= The Waiting Dog =

Children's book

The Waiting Dog is an illustrated book written and illustrated by sisters Carolyn and Andrea Beck. It was published in 2003 by Kids Can Press of Toronto, although it is not currently listed on their website. It is classified as for ages 8 and up. Andreabeck.com describes the book as “for older readers” and notes that it is “not currently available.” Amazon.ca has limited “new” copies of the book available from the seller “Carolyn Beck.”

==Plot==

The book opens with a sticker on the cover with a warning saying: “Warning! Do you have the guts to read this book?” then continues on to describe a dogs desire to eat the mailman. The prose uses rhyming verse to describe in detail the dog’s fantasies, and the gory illustrations graphically depict everything from the mailman’s disembowelment to the dog eating his brain.

===Reviews===

The book currently holds a 4.5 star rating on Amazon.ca based on 14 reviews. Goodreads has it rated at 3.25 stars out of 5 after 20 ratings. Notable reviews include one by literary journal Quill and Quire which gives nods to the “expansive vocabulary” and “humorous touches.” The review concludes with: “Overall, this is a nicely produced book, and whether it elicits belly laughs or turns stomachs is, as I’m sure the rhyming dog would agree, largely a matter of taste.”

====Challenge====

Freedomtoread.ca lists a 2006 challenge to the book from a parent complaining to the Burlington Public Library about them stocking it. According to the site “the parent described the book as “revolting” and “vile.” The parent objected to depictions of violence and said that the work was "age inappropriate".

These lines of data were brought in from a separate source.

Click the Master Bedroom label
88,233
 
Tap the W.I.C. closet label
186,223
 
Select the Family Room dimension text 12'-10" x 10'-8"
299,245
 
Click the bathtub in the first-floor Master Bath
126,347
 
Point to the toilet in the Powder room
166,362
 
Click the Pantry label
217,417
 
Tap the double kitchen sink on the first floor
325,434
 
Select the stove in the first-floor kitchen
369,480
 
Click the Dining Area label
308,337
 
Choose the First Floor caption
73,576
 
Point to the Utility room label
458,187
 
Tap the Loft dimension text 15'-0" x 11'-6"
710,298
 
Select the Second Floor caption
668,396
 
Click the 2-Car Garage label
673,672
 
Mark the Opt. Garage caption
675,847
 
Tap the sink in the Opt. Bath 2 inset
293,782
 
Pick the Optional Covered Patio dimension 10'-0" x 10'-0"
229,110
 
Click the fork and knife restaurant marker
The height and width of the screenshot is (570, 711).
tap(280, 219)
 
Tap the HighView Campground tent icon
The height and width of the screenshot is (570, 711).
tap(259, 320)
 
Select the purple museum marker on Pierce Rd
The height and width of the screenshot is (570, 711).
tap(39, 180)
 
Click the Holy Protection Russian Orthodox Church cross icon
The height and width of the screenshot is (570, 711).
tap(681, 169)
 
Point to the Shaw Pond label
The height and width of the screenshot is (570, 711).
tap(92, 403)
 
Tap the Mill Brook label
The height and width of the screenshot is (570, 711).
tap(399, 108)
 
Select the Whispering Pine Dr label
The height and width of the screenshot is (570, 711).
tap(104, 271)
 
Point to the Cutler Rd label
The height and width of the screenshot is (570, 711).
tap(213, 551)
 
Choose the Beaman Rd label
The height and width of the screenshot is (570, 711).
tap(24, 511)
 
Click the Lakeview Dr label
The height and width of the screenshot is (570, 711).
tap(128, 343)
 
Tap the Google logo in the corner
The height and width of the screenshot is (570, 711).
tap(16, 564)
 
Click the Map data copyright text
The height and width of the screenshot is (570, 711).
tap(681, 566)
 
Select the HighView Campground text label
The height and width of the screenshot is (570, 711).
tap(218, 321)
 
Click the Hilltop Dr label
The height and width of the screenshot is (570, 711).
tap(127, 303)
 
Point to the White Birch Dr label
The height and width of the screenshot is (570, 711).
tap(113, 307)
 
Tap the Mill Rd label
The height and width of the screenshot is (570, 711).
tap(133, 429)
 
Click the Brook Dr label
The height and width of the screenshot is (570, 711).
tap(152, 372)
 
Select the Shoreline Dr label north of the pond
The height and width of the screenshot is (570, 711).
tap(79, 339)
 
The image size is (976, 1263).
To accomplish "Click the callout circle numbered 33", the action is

The library responded via letter to the parent that “the “offbeat humour” in the book might not be to everyone’s taste. The letter added that the book met the selection standards of the library and that not every book will be appropriate for every child or family. The library’s picture book collection contained titles for a wide variety of ages and tastes. The library relied on parents, the letter said, to screen library materials for their children. The library also retained The Waiting Dog in its collection with no change to its classification or department."